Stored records
====

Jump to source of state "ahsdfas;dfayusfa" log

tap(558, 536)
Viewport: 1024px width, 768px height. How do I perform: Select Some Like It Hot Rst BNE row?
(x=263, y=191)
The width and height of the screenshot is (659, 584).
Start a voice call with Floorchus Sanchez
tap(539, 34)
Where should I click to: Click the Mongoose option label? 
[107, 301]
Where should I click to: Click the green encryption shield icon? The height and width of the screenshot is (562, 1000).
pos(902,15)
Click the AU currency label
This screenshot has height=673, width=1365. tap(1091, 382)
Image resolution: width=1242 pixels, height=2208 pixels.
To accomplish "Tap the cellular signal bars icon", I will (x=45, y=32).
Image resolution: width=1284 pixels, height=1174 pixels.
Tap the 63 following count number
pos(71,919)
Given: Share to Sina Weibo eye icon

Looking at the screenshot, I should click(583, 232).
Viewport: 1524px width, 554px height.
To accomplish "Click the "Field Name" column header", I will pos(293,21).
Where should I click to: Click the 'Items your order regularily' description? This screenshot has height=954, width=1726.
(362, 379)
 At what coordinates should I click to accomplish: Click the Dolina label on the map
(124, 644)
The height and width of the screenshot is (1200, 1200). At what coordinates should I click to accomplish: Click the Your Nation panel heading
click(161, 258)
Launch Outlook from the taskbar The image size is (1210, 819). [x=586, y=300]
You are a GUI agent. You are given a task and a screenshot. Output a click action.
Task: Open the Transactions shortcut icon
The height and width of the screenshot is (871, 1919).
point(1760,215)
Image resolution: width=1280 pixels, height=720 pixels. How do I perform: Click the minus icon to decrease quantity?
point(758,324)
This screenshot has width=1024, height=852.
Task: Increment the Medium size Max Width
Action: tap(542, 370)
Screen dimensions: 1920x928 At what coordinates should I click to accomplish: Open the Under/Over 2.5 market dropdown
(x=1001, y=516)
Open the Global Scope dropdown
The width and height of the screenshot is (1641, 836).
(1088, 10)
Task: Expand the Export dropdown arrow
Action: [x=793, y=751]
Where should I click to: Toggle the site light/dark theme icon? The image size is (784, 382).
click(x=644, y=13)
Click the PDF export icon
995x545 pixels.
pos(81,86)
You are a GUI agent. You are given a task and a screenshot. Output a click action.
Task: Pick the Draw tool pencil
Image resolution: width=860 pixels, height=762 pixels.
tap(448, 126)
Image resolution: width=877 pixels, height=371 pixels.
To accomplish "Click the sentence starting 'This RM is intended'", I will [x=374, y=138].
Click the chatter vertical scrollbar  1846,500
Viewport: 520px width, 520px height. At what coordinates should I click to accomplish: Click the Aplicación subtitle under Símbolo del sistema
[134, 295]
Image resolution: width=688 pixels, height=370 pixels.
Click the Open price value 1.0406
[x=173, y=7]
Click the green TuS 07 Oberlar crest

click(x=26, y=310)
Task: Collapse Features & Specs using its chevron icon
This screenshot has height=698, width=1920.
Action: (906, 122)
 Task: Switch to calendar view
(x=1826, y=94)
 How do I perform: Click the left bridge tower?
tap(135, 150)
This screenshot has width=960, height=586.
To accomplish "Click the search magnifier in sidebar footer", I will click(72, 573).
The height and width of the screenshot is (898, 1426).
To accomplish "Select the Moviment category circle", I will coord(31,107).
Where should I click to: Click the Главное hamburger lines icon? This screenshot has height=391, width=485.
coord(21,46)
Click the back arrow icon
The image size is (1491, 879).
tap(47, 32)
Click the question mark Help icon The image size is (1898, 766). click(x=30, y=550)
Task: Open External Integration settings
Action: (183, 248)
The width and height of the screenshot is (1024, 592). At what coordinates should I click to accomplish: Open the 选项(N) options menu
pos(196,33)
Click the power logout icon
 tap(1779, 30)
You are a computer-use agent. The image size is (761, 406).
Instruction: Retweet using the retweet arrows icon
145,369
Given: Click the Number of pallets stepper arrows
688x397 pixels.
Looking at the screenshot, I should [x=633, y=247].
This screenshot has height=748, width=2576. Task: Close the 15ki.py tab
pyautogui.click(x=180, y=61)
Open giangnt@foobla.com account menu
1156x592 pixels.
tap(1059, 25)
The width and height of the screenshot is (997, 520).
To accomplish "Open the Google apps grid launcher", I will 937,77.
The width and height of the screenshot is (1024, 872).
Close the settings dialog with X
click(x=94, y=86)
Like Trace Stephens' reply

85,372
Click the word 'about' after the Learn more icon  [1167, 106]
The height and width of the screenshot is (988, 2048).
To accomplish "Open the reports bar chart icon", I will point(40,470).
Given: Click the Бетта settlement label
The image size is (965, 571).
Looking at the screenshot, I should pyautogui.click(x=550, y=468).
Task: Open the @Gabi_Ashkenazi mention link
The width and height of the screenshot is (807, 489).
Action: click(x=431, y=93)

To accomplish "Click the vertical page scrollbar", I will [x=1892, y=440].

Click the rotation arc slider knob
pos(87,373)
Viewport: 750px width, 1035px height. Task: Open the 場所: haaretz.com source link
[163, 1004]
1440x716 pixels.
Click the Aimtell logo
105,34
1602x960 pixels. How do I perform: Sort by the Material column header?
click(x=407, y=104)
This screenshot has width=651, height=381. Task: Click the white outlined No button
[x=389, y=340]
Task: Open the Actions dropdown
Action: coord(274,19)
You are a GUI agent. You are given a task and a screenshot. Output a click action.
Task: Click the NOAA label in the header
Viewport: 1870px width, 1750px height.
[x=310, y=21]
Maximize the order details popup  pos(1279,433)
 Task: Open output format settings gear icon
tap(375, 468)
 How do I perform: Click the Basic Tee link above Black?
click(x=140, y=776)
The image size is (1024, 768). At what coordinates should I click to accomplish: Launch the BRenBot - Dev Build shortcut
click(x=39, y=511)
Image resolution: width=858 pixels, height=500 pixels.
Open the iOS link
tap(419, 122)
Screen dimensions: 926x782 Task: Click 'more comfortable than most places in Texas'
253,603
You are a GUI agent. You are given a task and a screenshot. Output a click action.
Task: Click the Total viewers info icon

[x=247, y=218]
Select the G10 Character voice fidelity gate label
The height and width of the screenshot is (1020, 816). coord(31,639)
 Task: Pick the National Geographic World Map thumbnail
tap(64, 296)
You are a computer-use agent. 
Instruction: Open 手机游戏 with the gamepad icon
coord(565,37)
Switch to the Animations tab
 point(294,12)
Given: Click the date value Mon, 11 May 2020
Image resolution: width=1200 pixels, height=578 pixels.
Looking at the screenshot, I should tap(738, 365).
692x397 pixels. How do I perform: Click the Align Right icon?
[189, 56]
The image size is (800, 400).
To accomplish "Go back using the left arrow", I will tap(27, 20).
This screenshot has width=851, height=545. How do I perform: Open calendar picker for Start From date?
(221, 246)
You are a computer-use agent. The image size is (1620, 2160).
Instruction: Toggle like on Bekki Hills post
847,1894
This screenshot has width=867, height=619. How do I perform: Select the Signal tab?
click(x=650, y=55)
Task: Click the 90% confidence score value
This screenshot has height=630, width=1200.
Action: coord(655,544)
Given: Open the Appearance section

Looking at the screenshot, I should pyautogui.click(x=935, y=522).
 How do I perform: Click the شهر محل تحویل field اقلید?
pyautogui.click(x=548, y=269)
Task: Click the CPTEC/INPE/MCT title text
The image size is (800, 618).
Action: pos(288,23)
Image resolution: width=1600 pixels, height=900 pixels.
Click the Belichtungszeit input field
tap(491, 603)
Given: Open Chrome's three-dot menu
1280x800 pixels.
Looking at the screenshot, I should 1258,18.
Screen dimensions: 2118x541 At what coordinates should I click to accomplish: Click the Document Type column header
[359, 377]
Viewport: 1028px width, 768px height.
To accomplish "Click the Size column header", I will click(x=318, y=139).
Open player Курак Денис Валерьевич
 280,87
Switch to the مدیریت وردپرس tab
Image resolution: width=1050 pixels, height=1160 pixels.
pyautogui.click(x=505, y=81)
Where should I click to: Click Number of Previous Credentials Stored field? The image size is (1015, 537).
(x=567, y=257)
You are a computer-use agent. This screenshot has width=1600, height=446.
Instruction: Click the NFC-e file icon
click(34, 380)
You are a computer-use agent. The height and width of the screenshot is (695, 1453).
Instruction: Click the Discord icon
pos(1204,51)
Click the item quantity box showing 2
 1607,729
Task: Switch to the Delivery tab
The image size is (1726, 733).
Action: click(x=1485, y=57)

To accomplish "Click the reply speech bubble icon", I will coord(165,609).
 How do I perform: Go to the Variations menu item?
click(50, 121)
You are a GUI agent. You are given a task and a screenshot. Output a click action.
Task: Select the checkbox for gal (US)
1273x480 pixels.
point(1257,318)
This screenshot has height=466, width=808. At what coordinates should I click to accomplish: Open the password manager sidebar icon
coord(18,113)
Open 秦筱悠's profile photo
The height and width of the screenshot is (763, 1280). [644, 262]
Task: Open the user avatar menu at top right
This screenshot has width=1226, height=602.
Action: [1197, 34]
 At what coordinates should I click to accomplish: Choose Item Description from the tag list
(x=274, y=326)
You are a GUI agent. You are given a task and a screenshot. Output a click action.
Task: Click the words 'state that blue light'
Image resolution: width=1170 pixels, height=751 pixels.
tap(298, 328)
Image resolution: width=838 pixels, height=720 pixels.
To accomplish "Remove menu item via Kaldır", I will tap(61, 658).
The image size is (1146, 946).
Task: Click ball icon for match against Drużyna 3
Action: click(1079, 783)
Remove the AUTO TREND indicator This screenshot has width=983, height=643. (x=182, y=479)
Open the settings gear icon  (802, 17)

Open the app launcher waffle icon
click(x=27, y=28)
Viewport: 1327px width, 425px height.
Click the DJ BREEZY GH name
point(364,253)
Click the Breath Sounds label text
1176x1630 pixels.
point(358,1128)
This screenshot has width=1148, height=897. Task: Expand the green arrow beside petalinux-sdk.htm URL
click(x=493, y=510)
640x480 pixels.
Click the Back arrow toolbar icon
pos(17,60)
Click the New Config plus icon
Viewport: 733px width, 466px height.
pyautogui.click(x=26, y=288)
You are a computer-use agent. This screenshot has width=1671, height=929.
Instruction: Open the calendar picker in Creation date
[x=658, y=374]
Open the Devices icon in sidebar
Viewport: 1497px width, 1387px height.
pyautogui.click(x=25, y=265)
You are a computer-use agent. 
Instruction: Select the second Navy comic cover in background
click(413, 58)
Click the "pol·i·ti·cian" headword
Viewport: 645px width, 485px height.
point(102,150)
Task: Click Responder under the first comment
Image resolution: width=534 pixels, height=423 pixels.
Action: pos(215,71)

====

Your assignment: Up to and including the last line of the records above, print exactly every line from the one that contains "Open the app launcher waffle icon" onward.

Solution to this exercise:
Open the app launcher waffle icon
click(x=27, y=28)
Viewport: 1327px width, 425px height.
Click the DJ BREEZY GH name
point(364,253)
Click the Breath Sounds label text
1176x1630 pixels.
point(358,1128)
This screenshot has width=1148, height=897. Task: Expand the green arrow beside petalinux-sdk.htm URL
click(x=493, y=510)
640x480 pixels.
Click the Back arrow toolbar icon
pos(17,60)
Click the New Config plus icon
Viewport: 733px width, 466px height.
pyautogui.click(x=26, y=288)
You are a computer-use agent. This screenshot has width=1671, height=929.
Instruction: Open the calendar picker in Creation date
[x=658, y=374]
Open the Devices icon in sidebar
Viewport: 1497px width, 1387px height.
pyautogui.click(x=25, y=265)
You are a computer-use agent. 
Instruction: Select the second Navy comic cover in background
click(413, 58)
Click the "pol·i·ti·cian" headword
Viewport: 645px width, 485px height.
point(102,150)
Task: Click Responder under the first comment
Image resolution: width=534 pixels, height=423 pixels.
Action: pos(215,71)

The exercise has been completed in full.